A judge ordered life support removed Friday from a 5-month-old Indianapolis boy with a severe head injury that investigators say was caused by abuse.

The Marion County Department of Child Services requested the removal of the ventilator that is keeping Hamad Elijah Sanda alive. The agency took custody of the baby Sept. 26, four days after he was brought to the Methodist Hospital emergency room with a skull fracture and brain injury.

Citing the boy’s grave condition and testimony from medical experts who said there was nothing more they could do, Superior Court Judge Marilyn Moores issued the order over the objections of Hamad’s mother, Tiwanna Sanda. The judge also issued a “do not resuscitate” order.

Although whether a court has the authority to order the discontinuance of life-sustaining treatment under the proper circumstances has almost always been answered in the affirmative, the courts which have expressly discussed this issue have put forth a number of theories as to the basis of the authority.
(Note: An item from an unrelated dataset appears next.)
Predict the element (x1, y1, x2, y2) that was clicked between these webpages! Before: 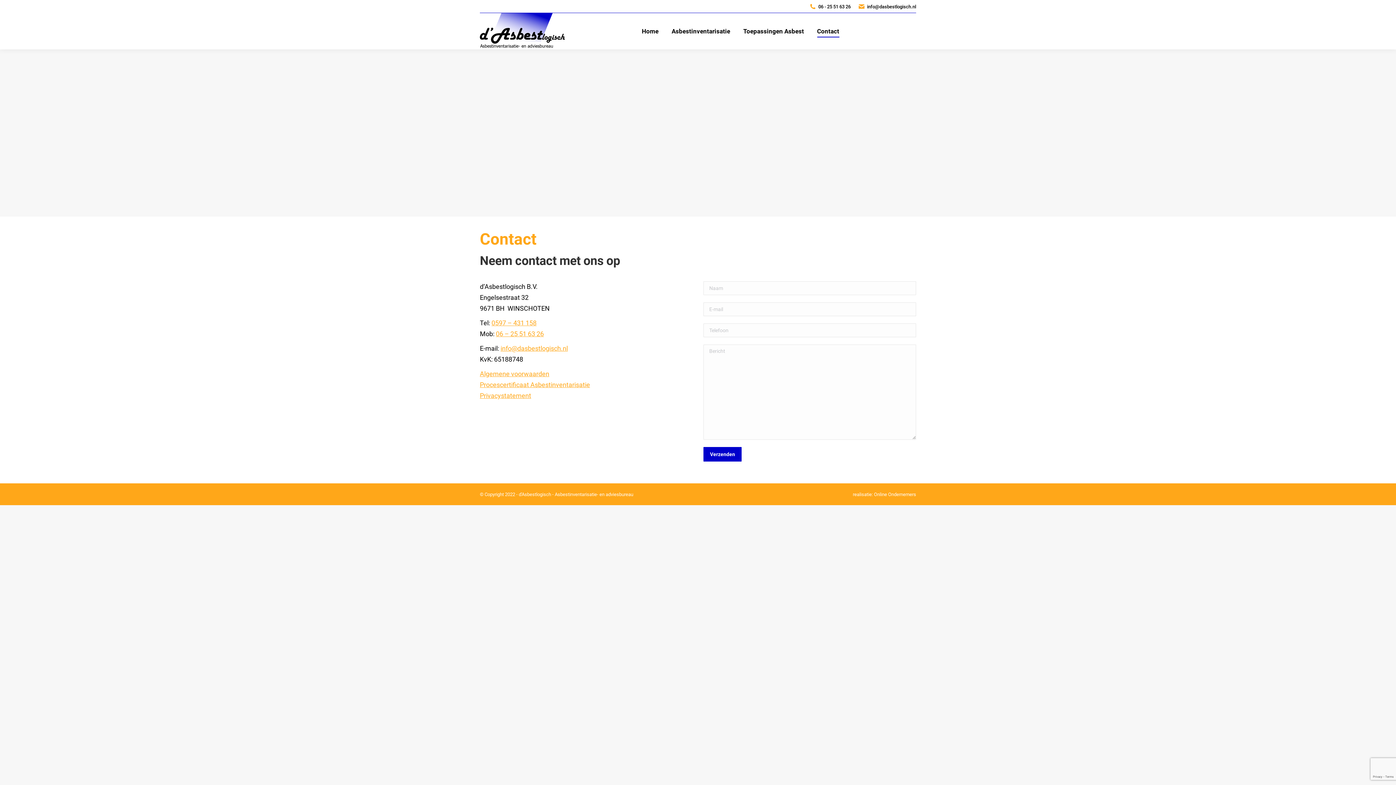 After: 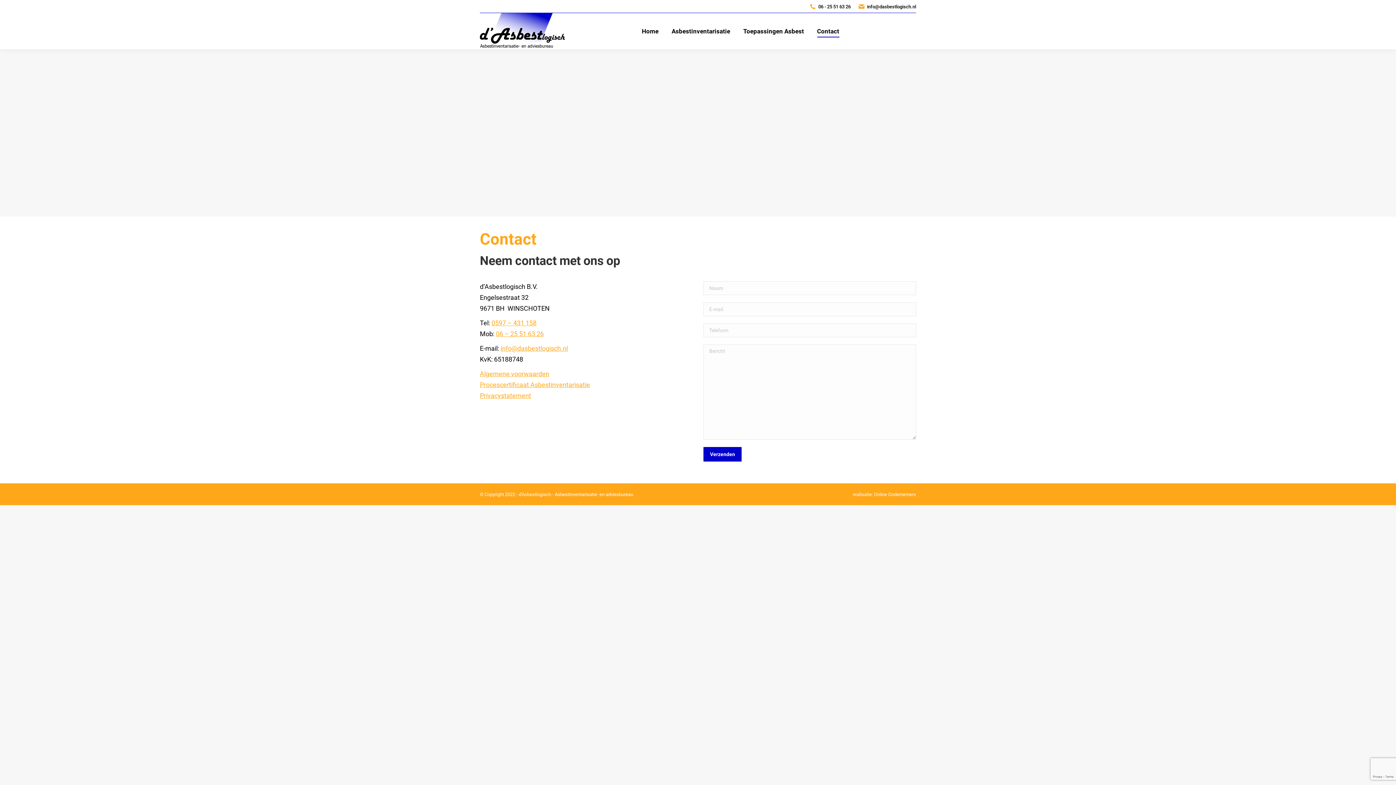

The state’s parens patriae power has been identified as one foundation for such power. Another has been predicated upon the proposition that the patient himself or herself has a right to such discontinuance and that the action of the court serves to exercise or protect that right. Courts have also considered the effect of a patient’s incompetency on his or her right to discontinue treatment, and something similar to this appears to have entered the equation in this case in that the “true” parent lacked credibility. In evaluating particular situations, a number of courts have been influenced by a distinction between treatment considered to be “ordinary” and treatment considered to be “extraordinary.” Based solely upon the article, the necessary treatment in this case also appears to be “extraordinary.”